I venture outside and sit in the field in the back of the house, by a car. Sure enough, my ex follows me out. I expect things to be awkward, but we talk easy and start catching up. He’s talking fast and animatedly about anything and everything. Before I know it he’s got his arm around me and a combination of habits and hormones start to take hold. We get into the back of the parked car, but I realize it’s a bad idea as soon as I’m in there. I get up to leave but he tells me to wait and just sit with him. So, we do. I drift off to sleep leaning on him.

We are woken up by Lily and Jack coming out to the car to start the mission. Jack thinks we beat everyone, getting ready and to the car quickly. He congratulates us. I smirk at Ray who shrugs and puts his shades on.

We track the tagged in the car with what looks like an innocent GPS, but is much more. I’ve tracked down and subdued many of them in my career, but in my own way and with far less people. Jack follows the signal until it stops at an apartment building. He tells us all to get out in the parking lot. It’s then that the trouble starts.

I’m walking with Ray, Jack and Lily bringing up the rear, and next thing I know, fire is coming at us from the front. Ray drops to the ground too close to the flames and I drag him away. We get to the car, but we can’t go back to the house. If we’re followed, we can’t compromise anything. We go down a bunch of side streets and drive around the back of an elementary school. We go in an empty auditorium to regroup. The adrenaline starts to wear off and my face stings really bad. I reach up to touch it and a piece of my face cracks and is rubbed off onto my finger in a bloody mess. I feel my face ooze where I touch it. I go to the bathroom and do what I can with a medkit, but the whole lower right side of my face is cooked meat and there is a big gash on my forehead. I know it will be an easy fix at HQ, but for now it hurts like hell and I’m having a hard time doing it myself. I decide to go to the elementary school’s nurses office for some pain killers.

I open up the office and a man is in a stretcher minus two legs. Two nurses are hovered above him. They ask me what I want. I see the severity of this poor guy’s situation, but I am a bit taken aback that they don’t seem as concerned about my face as I. One of them gets really snotty, the other takes me into another room and pretends to care. She is trying to be sympathetic but asks what I expect her to do. She says she’s not allowed to give me any pain killers because I’m on duty. She says she can’t graft my face because they don’t have the time. Go figure.

Ray finds me and helps dress it a little better. He tries to be gentle but makes it hurt quite a bit. I try not to show it and joke by saying, “That’s what I get for not wearing any sunblock, huh?”

The operation is compromised, so we’re done for the night. The tagged one is probably half way to Mexico by now. I have to tend to my cover.

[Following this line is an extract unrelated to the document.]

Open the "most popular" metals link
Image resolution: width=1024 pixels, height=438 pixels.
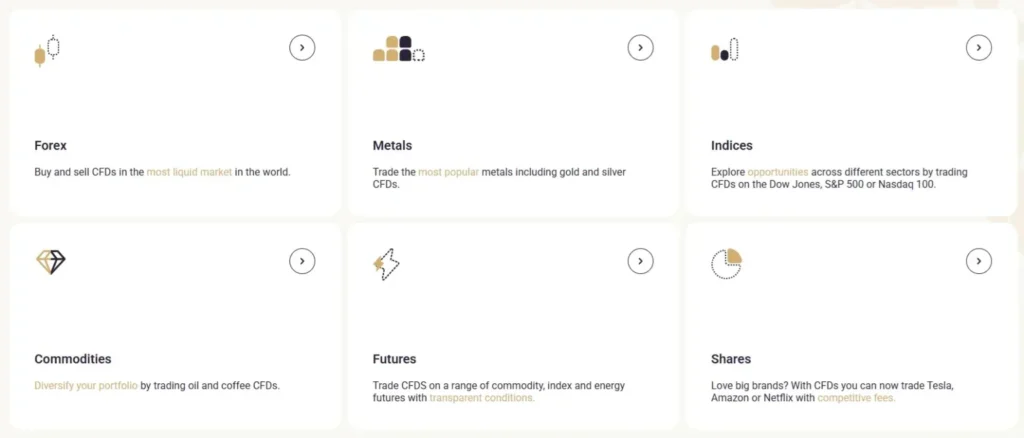[x=448, y=172]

My cover is that I’m part of all women extreme bowling team. The city just happens to be the capital of this sport and its home team the best. As an expert player, I just got bought by the team. In this version of bowling, a person actually stands in front of the pins and uses their body to block the ball. There are rules for how one can and can’t do this. One woman I faced was really mean and cheating. She was a petite blonde, fair chick that had a bowling ball sized chest. She blocking bowling balls coming at her by doing splits and staying that way for too long. This is called holding in the game and is illegal. Before me my team mate, Steph, faced her. Steph is an immigrant from Paraguay and in the top of her game. She got all of her balls by the other team’s blocker, but there were still three pins standing. Considering how good the other team’s blocker was at cheating, this was impressive. The blocker continued to play dirty when I got up. I botched the first two balls, and she finally got a penalty called on her. I got pissed and threw a ball at her head and she caught it and threw it at me- I caught it. This too is illegal and we both had penalties called on us. The rest of the game was uneventful. Afterwards Ray and Ryan came over. Apparently they’d watched the whole game from the stands and think the sport is great. The other team’s blocker came over to congratulate us. I was surprised. I started talking to her and found her name was Chiran out she was an immigrant from Korea and winning meant a lot to her. I stood my ground and told her it was no excuse for being a bitch. She told me I was right and asked me if I wanted to hang out. So we made up and hugged. Ray made some suggestions on what we should be doing while hugging for his entertainment- especially with each other’s ‘bowling balls’. Ryan thought it was hilarious. I rolled my eyes.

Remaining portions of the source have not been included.